Our analysis used published ribosome profiling data [16] which had high-confidence mapping of ribosome A sites to mRNA sequences because, upon the harvesting of yeast cells, the progress of ribosomes along the mRNA was blocked effectively by the antibiotics tigecyclin (TIG) and cycloheximide (CHX). TIG blocked the recruitment of new tRNAs into the ribosome A site [28], and CHX blocked the translocation of A-site tRNAs to the P-site [29]. Ribosomes that have recruited an A-site tRNA give rise to 27–30 nt footprints (28-nt RFPs), whereas ribosomes that have not yet accommodated a correct tRNA at the A site give rise to shorter 20–22 nt footprints (21-nt RFPs) [16]. The combination of TIG and CHX effectively froze in time the positions of ribosomes on mRNAs, allowing good quantitative assessment of ribosomes positioned on each A-site codon. Ribosome footprint sequences were aligned with mRNA sequences using STAR 2.5.3a Aligner [30]. The alignments of 28-nt RFPs for higher-expression genes were improved with the Ribodeblur algorithm [31]. A-site codons were identified using offsets from the 5′ end of the footprints, as described for 21-nt RFPs [16] and 28-nt RFPs [31]. As discussed previously [15], ribosome profiles show three-nucleotide periodicity, and the densities at individual codons were computed by taking the major peaks in normalized ribosome counts and adding the normalized counts from adjacent minor peaks on either side—whose intensities were found to correlate strongly with the intensities of the major peaks. Ribosome counts were normalized to the average codon densities for each gene, and the codons in each gene were given equal weighting in our analysis to codons from all other genes. Using WT1 and WT2 replicate data sets [16], our analysis was limited to genes (ORFs > 198 nt) with average footprint densities above 1 footprint per 10 nt (WT1: 2132 genes, WT2: 1279 for 28-nt RFPs; WT1: 1591, WT2: 1100 for 21-nt RFPs). Statistical significance of differences in A-site codon densities with and without +1 GNN codons was assessed with bootstrap analysis using mean ribosome densities from 10,000 samples of 2132, 1279, 1591 or 1100 genes randomly chosen with replacement. The mean density for codons with +1 GNN was compared with the bootstrap distribution of mean densities for codons without +1 GNN.

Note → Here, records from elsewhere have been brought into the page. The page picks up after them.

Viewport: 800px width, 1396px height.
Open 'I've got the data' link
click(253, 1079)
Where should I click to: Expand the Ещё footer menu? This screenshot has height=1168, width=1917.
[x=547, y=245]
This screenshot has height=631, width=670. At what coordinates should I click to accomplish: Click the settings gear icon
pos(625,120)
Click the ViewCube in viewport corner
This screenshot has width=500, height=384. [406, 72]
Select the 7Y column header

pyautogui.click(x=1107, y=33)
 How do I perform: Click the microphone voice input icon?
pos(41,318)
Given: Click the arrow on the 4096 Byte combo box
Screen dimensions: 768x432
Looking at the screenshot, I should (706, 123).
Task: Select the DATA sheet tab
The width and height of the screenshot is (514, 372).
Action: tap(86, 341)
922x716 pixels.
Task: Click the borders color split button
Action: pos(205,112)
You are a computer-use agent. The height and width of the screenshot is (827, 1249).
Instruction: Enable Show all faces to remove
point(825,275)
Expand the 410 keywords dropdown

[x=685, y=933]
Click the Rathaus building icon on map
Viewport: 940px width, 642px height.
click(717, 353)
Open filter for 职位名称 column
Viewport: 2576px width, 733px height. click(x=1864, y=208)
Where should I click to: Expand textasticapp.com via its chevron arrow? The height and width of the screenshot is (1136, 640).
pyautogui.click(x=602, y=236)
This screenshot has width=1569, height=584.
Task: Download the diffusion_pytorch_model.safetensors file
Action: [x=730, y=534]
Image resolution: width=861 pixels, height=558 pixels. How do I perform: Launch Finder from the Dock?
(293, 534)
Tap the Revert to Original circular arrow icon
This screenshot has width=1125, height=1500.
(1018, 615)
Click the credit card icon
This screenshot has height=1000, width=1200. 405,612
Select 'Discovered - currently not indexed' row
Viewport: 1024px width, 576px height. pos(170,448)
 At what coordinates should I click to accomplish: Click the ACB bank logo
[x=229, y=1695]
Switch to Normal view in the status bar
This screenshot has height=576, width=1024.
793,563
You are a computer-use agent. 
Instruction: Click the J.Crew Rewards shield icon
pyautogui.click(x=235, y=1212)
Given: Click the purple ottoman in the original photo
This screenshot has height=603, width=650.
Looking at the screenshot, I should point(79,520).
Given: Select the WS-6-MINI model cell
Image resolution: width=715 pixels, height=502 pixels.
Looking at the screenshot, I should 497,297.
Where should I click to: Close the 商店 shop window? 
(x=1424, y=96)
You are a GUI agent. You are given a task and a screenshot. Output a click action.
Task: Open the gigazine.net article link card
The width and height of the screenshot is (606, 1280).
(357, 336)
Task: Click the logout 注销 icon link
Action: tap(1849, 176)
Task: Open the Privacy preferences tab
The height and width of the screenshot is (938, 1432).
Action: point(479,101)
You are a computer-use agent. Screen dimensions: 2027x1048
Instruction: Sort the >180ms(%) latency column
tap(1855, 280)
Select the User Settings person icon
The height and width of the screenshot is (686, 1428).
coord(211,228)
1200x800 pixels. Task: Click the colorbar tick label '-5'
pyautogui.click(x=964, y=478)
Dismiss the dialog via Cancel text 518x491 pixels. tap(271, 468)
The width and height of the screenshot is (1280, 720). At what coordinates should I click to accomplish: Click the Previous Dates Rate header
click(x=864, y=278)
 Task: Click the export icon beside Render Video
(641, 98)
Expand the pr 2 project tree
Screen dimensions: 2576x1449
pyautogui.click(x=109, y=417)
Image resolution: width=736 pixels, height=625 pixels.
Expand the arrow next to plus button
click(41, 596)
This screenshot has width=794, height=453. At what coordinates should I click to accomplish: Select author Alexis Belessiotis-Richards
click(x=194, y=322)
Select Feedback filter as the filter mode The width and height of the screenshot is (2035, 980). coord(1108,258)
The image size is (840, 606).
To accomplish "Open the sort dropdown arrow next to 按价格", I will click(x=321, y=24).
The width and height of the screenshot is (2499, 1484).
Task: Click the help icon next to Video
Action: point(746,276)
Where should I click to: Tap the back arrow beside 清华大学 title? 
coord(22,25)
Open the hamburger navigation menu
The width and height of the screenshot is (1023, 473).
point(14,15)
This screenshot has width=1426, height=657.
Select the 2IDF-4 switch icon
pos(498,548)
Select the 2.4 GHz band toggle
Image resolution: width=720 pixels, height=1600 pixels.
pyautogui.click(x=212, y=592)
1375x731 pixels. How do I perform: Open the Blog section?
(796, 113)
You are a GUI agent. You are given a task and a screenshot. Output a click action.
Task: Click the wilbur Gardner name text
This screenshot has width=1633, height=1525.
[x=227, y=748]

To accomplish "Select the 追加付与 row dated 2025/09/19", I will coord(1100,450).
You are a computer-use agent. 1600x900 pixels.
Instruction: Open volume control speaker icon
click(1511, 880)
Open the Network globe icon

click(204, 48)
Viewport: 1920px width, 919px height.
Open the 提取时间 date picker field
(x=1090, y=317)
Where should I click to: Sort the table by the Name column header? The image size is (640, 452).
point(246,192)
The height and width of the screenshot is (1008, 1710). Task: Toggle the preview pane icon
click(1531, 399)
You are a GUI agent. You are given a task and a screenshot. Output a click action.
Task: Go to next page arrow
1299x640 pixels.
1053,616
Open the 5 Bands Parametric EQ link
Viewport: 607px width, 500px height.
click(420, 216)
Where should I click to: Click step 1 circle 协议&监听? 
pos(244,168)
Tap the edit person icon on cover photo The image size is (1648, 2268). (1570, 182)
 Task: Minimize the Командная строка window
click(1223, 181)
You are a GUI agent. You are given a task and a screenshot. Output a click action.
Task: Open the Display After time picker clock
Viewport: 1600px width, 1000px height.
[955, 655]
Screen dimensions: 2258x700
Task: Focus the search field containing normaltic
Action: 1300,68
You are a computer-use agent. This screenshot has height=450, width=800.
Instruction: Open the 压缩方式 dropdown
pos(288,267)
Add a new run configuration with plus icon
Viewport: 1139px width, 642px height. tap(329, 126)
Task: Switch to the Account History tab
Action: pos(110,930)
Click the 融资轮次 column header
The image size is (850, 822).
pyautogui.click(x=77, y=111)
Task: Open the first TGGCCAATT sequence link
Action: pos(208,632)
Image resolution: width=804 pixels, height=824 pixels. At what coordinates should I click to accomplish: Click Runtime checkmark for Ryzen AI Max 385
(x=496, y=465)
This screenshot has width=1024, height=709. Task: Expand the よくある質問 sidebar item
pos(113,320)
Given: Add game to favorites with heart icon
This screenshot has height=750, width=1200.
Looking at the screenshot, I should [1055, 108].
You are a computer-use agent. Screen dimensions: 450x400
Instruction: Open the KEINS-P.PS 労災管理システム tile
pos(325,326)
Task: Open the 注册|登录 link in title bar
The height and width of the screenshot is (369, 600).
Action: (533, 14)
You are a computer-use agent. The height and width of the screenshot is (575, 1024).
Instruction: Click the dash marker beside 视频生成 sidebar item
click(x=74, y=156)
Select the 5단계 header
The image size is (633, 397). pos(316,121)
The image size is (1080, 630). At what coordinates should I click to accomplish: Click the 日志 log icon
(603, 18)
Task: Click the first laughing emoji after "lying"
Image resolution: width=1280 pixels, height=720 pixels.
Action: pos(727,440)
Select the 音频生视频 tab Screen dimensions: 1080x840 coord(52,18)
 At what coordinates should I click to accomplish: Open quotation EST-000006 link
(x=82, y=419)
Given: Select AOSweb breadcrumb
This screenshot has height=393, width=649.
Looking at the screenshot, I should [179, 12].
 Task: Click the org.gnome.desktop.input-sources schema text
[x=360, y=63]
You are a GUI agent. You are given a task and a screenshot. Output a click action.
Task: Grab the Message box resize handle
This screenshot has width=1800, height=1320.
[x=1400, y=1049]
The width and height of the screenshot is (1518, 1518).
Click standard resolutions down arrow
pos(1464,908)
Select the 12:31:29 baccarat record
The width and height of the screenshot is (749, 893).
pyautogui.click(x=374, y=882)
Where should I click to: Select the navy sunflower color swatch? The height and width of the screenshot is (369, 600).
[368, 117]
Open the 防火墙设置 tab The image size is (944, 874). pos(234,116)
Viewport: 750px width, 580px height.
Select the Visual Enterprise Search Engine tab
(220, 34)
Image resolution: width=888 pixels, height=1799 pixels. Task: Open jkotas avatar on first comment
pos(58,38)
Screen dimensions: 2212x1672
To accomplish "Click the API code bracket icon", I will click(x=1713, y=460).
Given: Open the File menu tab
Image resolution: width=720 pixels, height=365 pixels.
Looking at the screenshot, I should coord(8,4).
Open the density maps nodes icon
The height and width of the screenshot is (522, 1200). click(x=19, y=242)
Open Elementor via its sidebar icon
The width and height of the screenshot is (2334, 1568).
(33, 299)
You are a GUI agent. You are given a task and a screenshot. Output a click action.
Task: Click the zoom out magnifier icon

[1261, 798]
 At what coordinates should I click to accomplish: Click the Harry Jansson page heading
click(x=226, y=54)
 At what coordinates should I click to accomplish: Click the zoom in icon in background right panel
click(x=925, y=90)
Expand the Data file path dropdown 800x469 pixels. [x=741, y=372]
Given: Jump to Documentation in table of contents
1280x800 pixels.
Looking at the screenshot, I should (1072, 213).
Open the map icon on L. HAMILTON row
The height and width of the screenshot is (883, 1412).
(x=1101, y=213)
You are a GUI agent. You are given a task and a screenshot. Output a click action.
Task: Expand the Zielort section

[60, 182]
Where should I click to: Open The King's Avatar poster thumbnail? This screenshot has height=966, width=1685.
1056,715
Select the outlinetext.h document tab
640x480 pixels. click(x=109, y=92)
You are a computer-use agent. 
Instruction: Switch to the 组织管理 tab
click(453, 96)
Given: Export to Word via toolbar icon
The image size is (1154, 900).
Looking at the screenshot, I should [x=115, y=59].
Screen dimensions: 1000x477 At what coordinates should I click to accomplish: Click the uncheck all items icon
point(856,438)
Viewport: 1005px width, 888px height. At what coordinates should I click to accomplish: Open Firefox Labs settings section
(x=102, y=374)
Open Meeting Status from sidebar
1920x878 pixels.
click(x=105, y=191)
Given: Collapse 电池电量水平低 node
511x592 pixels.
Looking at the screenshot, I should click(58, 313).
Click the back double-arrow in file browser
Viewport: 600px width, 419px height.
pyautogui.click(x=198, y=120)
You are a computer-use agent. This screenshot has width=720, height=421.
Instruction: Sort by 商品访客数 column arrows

3.2. Molecular Dynamics Simulations

Atomic-level MD analysis allows simulation of the forces experienced over time by atoms in a molecular structure. Our MD experiments were performed as described in Dalgarno et al. [7]. Briefly, we used a 494-residue subsystem of the ribosome consisting of a decoding center neighborhood. Residues at the periphery of the subsystem were restrained to retain the conformation of stage II of yeast ribosome translocation (PDB ID 5JUP [6]). Nucleotide identities in the A-site codon and anticodon were changed using AMBER22 tLEaP, and 30 independent replicate trajectories (20 × 60 ns; 10 × 100 ns) were performed for each tested version of the subsystem. RMSD analysis confirmed that trajectory behavior had settled by 20 ns, and the trajectory frames after 20 ns were analyzed with cpptraj functions to measure H-bonding between the A-site and +1 codons and the anticodon and CAR surface, and to measure base stacking using distances between the centers of geometry of stacked base rings or the guanidinium group of R146 (of CAR). For purine bases, we used the shorter of the distances from the pyrimidine or imidazole ring. Statistical significance was determined with Student’s t-tests of the 30 MD replicates.

3.3. Codon Frequency and Information-Theoretic Analysis

The analysis of codon frequencies and the construction of position weight matrices for codons following reference codons was coded in Python and graphed with Excel and R. Nucleotide frequencies were used to compute position weight matrices (where weight = log₂(f_observed/f_expected)). Codon frequency differences between NNU and NNC codons were tested by bootstrap analysis of gene samples with replacement. A similar bootstrap analysis was performed to assess the differences in weights for adjacent codons with or without G at position 1 of the +1 codon. Significance thresholds (two-tailed) in the bootstrap distribution of G1 weights for all codons were used to test whether codons following NNU or NNC had significantly different weights.